Work order:
From the entries below, extract every line that includes the word "color".
--- Given data Enclosed Below ---
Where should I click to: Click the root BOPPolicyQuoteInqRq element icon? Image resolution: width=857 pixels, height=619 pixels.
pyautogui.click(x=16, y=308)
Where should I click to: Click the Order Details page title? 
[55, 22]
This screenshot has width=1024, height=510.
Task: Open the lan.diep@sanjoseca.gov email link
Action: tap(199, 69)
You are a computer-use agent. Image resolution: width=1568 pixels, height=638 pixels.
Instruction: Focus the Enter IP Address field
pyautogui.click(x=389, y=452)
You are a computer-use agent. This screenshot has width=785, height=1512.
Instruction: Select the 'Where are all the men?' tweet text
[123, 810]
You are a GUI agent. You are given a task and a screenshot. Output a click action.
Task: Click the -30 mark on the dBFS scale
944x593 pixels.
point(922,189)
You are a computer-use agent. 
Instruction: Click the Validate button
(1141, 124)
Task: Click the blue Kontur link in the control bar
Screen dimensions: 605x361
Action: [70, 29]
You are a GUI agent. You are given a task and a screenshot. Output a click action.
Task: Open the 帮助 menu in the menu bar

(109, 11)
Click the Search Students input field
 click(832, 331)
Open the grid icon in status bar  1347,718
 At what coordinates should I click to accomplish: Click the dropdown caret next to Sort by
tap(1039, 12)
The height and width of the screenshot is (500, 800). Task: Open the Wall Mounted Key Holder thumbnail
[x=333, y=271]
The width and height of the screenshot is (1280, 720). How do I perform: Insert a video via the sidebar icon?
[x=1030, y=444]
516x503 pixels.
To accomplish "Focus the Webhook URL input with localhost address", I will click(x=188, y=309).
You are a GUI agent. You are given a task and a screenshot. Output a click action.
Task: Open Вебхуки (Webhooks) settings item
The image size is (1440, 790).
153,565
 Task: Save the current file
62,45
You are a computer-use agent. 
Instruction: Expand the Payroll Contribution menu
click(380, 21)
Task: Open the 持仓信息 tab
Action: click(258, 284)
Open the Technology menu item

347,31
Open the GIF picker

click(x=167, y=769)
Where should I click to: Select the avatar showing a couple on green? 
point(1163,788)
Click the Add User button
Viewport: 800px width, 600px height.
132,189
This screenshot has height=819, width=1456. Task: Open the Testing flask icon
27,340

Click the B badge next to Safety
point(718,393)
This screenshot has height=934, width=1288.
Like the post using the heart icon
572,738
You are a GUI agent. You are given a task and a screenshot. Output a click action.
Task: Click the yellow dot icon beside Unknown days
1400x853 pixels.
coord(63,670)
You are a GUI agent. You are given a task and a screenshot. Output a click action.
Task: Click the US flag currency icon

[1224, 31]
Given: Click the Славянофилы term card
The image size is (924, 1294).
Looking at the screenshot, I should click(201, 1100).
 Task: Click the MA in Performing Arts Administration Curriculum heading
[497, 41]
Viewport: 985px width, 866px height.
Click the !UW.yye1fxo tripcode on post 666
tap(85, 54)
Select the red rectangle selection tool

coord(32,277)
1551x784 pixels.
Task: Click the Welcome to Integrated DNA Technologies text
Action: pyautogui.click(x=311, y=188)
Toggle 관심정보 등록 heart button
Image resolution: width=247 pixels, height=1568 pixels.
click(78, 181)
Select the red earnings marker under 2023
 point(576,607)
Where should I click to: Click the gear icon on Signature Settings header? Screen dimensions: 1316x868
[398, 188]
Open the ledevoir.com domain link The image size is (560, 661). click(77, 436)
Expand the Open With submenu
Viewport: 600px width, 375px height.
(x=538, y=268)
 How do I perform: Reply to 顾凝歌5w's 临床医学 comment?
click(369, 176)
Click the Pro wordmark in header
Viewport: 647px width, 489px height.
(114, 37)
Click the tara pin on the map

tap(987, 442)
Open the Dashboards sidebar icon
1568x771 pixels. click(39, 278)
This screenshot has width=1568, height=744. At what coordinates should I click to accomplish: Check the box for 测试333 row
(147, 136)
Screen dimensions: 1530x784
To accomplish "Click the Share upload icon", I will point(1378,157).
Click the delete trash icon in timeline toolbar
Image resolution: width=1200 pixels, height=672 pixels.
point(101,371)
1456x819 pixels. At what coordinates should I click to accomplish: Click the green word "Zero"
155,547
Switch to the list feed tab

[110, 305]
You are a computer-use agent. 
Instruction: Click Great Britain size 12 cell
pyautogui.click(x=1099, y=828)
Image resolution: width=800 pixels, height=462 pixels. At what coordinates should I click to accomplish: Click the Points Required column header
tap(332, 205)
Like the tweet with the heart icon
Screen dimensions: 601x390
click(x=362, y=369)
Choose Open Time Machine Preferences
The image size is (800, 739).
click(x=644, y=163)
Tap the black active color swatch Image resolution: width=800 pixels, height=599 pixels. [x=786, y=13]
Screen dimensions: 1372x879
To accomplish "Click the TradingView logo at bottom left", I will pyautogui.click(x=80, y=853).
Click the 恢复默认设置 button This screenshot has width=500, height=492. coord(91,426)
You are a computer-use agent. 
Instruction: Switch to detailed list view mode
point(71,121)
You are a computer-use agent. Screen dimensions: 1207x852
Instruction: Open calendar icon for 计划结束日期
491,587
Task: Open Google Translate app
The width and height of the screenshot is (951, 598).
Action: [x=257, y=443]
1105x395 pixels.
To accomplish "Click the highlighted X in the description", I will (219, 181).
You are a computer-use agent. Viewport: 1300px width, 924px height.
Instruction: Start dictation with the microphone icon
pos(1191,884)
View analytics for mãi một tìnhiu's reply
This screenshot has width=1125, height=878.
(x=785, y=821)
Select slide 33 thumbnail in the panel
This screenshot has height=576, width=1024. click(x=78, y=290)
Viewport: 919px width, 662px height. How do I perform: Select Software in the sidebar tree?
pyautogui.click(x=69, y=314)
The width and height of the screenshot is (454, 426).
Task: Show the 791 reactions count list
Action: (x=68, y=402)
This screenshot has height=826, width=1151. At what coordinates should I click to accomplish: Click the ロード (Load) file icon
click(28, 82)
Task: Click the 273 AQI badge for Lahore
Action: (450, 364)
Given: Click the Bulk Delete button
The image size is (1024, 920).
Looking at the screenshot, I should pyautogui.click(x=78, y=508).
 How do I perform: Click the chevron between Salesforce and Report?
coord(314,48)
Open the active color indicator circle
--- End of Enclosed Given data ---
Result:
Tap the black active color swatch Image resolution: width=800 pixels, height=599 pixels. [x=786, y=13]
Open the active color indicator circle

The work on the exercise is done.